SELECTION:
● ● ● ●

A Korean Chef Refines Traditions for Fine Diners

Miyeok guk (Photo courtesy of Café Boulud)

On a recent night at a classic restaurant in a neighborhood of Manhattan lined with Beaux-Arts style limestone townhouses, a well-groomed server carefully poured a porcelain tea kettle of hot broth into a ceramic bowl. As steam rose, tangled sea vegetables such as green wakame, kelp and sea moss mingled gently in the bowl.

“It’s seaweed soup,” the server proudly explained. “It’s made from dried seaweed, assorted sea vegetables, mussels and sesame oil to add flavor to the broth. We also add shaved raw beef wagyu!” And at that moment, one could see the hot broth begin to brown the thinly sliced raw beef, cooking it in the bowl.

The dish is a fine dining makeover of miyeok guk, the traditional Korean soup, at Café Boulud, a one Michelin star-rated, classic French restaurant on East 76th Street in Manhattan, prominent chef Daniel Boulud’s first restaurant location in New York City. Though the restaurant has a reputation for high-end, classically cooked French cuisine, its chefs often surprise patrons with inventive and eclectic non-French dishes, such as miyeok guk.

For lunch and dinner, the menu includes La Tradition (French classics), La Saison (seasonal), and Le Potager (vegetables) and the special of the day. The last menu, Le Voyage, is devoted to non-French cuisine from all over the world, borrowing authentic recipes from chefs of diverse ethnicities and backgrounds. And it just so happens that a recent Le Voyage menu was made up of Korean cuisine.

As more and more Korean cooks began to join the kitchen at the restaurant – from Korean-born individuals to Korean-Americans to Korean adoptees – Aaron Bludorn, executive chef, wanted to open the kitchen to the Korean cooks in hopes of bringing their motherland’s cuisine to tables.

“It’s so different than anything you might see in French cuisine,” said Bludorn, who fell in love with Korean food while hanging out with his fellow cooks in Koreatown for late night food. “The flavors are so bold; the techniques are so sound. I love the idea of communal cuisine where everyone is centered around the meal and conversation is abundant as every participant enjoys the food. Korean food has such a hospitable nature to it. I couldn’t help myself to want to tell that story at the tables at Café Boulud.”

● ● ● ●

DIRECTIVE A:
Answer these questions about the article on Korean dishes at Café Boulud:
(i) What street is Café Boulud on?
(ii) What is the menu devoted to non-French cuisine called?
(iii) Who is the executive chef?

Records contained in a dataset:

● ● ● ●

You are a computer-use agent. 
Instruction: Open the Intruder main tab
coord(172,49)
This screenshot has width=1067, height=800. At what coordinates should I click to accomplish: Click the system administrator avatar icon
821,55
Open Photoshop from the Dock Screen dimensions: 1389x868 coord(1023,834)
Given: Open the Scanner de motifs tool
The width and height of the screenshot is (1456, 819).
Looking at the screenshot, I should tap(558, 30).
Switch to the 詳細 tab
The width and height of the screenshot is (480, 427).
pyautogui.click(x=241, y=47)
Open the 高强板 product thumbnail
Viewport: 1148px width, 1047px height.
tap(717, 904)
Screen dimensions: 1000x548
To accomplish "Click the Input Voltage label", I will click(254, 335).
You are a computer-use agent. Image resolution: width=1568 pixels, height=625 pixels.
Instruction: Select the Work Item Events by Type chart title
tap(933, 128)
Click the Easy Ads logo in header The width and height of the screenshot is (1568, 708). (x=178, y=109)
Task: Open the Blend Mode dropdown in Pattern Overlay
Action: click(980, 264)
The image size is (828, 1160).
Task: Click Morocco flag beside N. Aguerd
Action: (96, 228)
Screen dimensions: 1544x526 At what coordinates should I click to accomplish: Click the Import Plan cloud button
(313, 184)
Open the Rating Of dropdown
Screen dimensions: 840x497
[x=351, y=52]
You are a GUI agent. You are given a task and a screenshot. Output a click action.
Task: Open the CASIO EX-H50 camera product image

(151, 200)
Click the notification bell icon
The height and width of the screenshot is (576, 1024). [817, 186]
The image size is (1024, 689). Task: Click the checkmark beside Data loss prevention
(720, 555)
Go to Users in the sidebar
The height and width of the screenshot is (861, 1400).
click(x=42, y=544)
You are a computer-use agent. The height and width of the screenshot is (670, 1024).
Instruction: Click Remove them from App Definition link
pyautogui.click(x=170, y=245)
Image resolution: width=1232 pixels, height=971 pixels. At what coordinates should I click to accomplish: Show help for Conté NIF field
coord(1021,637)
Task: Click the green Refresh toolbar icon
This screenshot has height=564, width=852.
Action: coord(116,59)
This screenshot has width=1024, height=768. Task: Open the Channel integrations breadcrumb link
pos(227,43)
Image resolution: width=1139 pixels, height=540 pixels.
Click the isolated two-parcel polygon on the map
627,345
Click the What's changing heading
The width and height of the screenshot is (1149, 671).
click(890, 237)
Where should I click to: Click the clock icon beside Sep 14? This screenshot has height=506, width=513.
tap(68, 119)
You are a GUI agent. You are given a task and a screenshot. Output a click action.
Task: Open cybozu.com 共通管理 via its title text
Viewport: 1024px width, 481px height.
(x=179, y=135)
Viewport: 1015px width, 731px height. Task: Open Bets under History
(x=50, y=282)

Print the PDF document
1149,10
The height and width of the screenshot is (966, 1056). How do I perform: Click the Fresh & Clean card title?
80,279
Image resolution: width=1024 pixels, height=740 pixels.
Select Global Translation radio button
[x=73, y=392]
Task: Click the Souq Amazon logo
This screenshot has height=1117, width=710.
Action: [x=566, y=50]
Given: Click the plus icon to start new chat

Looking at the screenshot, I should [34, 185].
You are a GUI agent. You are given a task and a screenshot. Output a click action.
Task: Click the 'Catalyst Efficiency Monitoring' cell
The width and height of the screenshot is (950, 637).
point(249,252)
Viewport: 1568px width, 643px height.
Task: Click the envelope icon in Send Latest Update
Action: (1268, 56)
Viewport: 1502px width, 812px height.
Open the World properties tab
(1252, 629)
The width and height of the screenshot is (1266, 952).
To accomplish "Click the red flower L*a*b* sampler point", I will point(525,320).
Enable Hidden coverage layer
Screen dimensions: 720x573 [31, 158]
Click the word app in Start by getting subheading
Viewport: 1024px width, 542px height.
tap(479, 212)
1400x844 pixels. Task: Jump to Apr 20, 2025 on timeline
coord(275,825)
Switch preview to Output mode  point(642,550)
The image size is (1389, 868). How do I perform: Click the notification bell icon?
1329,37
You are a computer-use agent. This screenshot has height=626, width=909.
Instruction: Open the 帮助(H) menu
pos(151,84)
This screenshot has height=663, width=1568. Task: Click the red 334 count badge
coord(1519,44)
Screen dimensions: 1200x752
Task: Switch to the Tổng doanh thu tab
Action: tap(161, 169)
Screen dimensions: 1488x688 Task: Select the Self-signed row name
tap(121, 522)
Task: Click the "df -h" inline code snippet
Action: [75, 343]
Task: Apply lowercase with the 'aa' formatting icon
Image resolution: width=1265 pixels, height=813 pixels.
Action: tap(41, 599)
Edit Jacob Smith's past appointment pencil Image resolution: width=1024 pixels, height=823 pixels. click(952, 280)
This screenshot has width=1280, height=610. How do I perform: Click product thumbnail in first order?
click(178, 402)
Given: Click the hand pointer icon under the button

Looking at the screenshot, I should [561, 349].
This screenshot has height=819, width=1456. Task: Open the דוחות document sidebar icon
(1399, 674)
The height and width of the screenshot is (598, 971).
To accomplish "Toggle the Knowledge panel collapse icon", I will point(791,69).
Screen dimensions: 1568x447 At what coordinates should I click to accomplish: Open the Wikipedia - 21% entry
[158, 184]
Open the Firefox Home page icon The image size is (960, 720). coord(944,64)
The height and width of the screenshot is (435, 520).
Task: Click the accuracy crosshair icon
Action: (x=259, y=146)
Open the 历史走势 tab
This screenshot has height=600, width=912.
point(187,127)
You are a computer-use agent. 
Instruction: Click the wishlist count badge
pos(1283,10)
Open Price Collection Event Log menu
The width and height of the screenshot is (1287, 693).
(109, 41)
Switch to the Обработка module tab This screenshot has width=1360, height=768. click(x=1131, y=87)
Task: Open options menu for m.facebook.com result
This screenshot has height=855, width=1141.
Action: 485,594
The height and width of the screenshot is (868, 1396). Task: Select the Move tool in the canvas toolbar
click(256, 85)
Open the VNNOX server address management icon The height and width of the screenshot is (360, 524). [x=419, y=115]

● ● ● ●

DIRECTIVE B: Repeat the listing word for word, everything from its first line down to the line containing "Open Photoshop from", with both of those lines included.

WRITTEN SOLUTION A:
(i) East 76th Street
(ii) Le Voyage
(iii) Aaron Bludorn

WRITTEN SOLUTION B:
You are a computer-use agent. 
Instruction: Open the Intruder main tab
coord(172,49)
This screenshot has width=1067, height=800. At what coordinates should I click to accomplish: Click the system administrator avatar icon
821,55
Open Photoshop from the Dock Screen dimensions: 1389x868 coord(1023,834)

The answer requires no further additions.